Text block —
※ ※ ※

Animated short films
 The Walt Disney Studios  depicted Hell in the Silly Symphony short "Hell's Bells" (1929).
 Adolf Wolf was blasted to Hell at the conclusion of MGM's Blitz Wolf (1942).
 After being crushed by a piano and denied entrance into Heaven, Tom is shown Hell and his eternal punishment there unless he can get Jerry's signed forgiveness in the Hanna-Barbera/MGM Tom and Jerry cartoon "Heavenly Puss" (1949).
 Warner Brother's Looney Tunes and Merrie Melodies cartoon shorts depicted Hell in Satan's Waitin' (1954) starring Sylvester the Cat and Tweety and Devil's Feud Cake (1964) with Yosemite Sam and Bugs Bunny.

Live action film
 After Master Gracey's butler Ramsley has been betrayed since he tried to protect him and since Ramsley killed Gracey's fiancée Elizabeth Henshaw, Ramsley said, "Well, damn you. Damn you all to HELL!" in The Haunted Mansion. He summons the evil spirits that leads to the gateway of the underworld from the fireplace where the fiery dragon is as he senses Ramsley's punishment he grabbed him and dragged to the underworld.

Television

Live action series
 In the Buffyverse, there are several places in the world that are natural gateways between the underworld and the world of mortals. One of these "Hellmouths" is located directly under the library of the Sunnydale High School. However, instead of there being one hell, there are hundreds of hell dimensions, in which demons are the dominant lifeform and non-demonic life is subject to great torture. Precise details of Hell are unrevealed, but Angel was sent to a Hell dimension for around four months on Earth and is said to have experienced five hundred years of torment in that time, leaving him temporarily regressed to a feral mentality before he begins to recover. When Buffy returns from death in Season 6, her friends believe her shocked and unengaging behavior is due to her being in a Hell dimension.

※ ※ ※

Source material —
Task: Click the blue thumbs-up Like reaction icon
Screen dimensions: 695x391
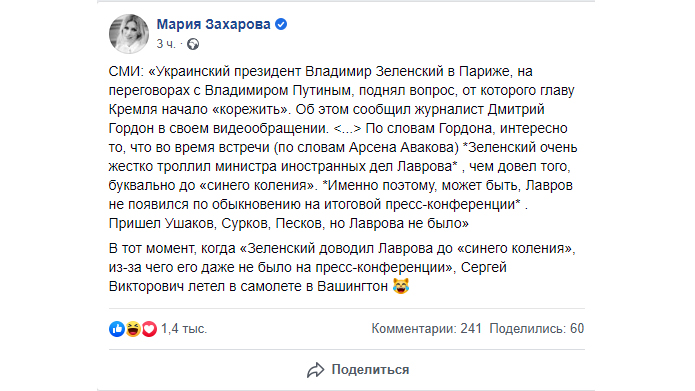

※ ※ ※

Activities —
• A. Which animated short films does the text on depictions of Hell name?
• B. In the text on depictions of Hell, how long on Earth did Angel spend in a Hell dimension?
• C. In the text on depictions of Hell, copy the passage from "Live action film" up to and including "to the underworld.".
You won't need the listing for any of this.

Solved problems —
• A.
"Hell's Bells" (1929)
Blitz Wolf (1942)
"Heavenly Puss" (1949)
Satan's Waitin' (1954)
Devil's Feud Cake (1964)

• B. Around four months.

• C.
Live action film
 After Master Gracey's butler Ramsley has been betrayed since he tried to protect him and since Ramsley killed Gracey's fiancée Elizabeth Henshaw, Ramsley said, "Well, damn you. Damn you all to HELL!" in The Haunted Mansion. He summons the evil spirits that leads to the gateway of the underworld from the fireplace where the fiery dragon is as he senses Ramsley's punishment he grabbed him and dragged to the underworld.